Friday, July 04, 2008

Of course I'm a complex person,

I grew up in a quiet peaceful town that I now hate with a passion and cannot stand

I was a quiet peaceful uber-nice school-minded kid until I decided that I wasn't in fact and that I'd rather have friends, so I somehow became a sarcastic, dark, slacker teenager---throughout both stages I was lacking in self-esteem, but then who wasn't, really.

I grew up worshiping my parents, particularly my mother, then I slowly realized they weren't perfect, then I began to hate them as part of the previously mentioned process, plus they were frankly a bit stifling just when I needed independence, so I just basically avoided talking to them throughout most of college. Now I've learned to love them again.

I'm smart. There I said it, lotsa times smart kids feel awkward and are weird ass people.

I grew up pretty darn Catholic, talked to God, hated going to Church (because I had to dress up and it was boring as hell--irony intended) but believed in my religion, its precepts, and most else that went with it. Then I became an agnostic for a decade. Now I'm pretty sure I'll end up back in some religion (though not my old one).

So yeah, I mean, I know you're thinking it. "Lotsa people's stories are just like this one."

So what? Whoop-dee-doo. Doesn't change the fact that I'm complicated, now does it.


Oh yeah, and I've been deeply introspective and self-aware since the age of seven. I actually remember sitting at my desk in second grade and trying to go back through my memories to decide when I first became self-conscious, like aware of my own thinking, aware that I was thinking. Failing to come up with an answer I decided that right there and then would have to serve as the lowest limit.
oh yeah, Dear Diary

I guess I'm sort of finding God and religion lately

to my initial surprise, and later dis-surprise, I don't think this is going to change very much about who I am, what I write, or how I see the world

but it will give who I am, what I believe and feel, and how I live a structure

at least this is what I hope/think


at the least, I am absolutely confident that the process is not incongruous with my personality type
Growing up in Redlands

When I was a real little kid my mother told me to hold her hand, to look both ways, twice, to always stay where I could see her, not to talk to strangers and a dozen potential disasters that might follow if I did--these, to my mind, were the normal forebodings of the mother of a child in a fearsome world.

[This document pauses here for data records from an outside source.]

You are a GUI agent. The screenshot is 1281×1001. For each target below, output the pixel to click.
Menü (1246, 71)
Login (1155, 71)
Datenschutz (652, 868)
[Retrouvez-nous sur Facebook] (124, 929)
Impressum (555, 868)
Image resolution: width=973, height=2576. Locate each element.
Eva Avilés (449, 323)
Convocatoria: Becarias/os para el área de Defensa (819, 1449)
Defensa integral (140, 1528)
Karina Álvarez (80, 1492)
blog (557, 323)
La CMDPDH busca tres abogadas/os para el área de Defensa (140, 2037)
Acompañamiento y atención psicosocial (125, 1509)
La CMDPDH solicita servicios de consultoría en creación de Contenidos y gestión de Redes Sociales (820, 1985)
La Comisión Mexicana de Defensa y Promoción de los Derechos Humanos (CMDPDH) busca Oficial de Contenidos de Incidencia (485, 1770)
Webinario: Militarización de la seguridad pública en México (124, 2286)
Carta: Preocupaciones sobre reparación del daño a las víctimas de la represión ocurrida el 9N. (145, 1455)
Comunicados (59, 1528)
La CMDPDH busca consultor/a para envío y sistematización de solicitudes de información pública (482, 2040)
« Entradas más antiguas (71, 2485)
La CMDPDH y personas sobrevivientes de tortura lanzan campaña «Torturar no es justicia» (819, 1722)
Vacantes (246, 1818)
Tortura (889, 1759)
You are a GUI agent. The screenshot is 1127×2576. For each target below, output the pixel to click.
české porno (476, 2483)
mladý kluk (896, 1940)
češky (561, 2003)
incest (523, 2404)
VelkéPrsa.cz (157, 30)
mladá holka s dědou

When I got a bit older and I needed to get away, I would come out from the inside places of our house at night and sit under the streetlamp on the curb. I would look down our tame suburban street, look up at the warm Southern California sky, and think how cruel it all was. Here there were poor people and homeless people--how did no one else take care of them?--there were killers and criminals--would they hurt me too?--dangers and uncertainties and limitless imaginative potentials.

And I hardly knew it, but some deeper part of me was thinking, half with fear and half with yearning, this is the beginning of the real world, it starts right here and stretches out beyond the unknown, this is it.

I believe:

That just as there are an infinite number of points between any given two points on a line segment, so too does any temporal segment of our lives offer infinite experience--we're just not keen enough to pick it all up.

That we owe a debt, out of common humanity, to those less fortunate than us.

That environmental unsustainability means dramatically and dangerously reducing the quality and security of life for future generations and in doing so endangers human civilization as we know it.

That furthermore said environmental unsustainability runs much deeper than any single red flag issue on the environmental platform but rather is deeply rooted in the way we see daily economic decisions, time, personal and communal responsibilities, and human beings relationship with nature in both a practical and a spiritual sense.

That life is a miracle.

That almost all of the world's problems in some way or another spring from ignorance, denial, and inherited prejudices--and I believe that because, and I've said it before, there are people in the world who, if you knew them, you would love, and having loved them you would pay dearly to see their lives bettered--in less hippy-ish terms I mean that if there were no barriers to conveyance of human experience (opportunity costs, transaction costs, information distortion, the obvious limitations of human language...) good-hearted people would act to ease and/or prevent their fellows' sufferings.

That the world needs to change fundamentally.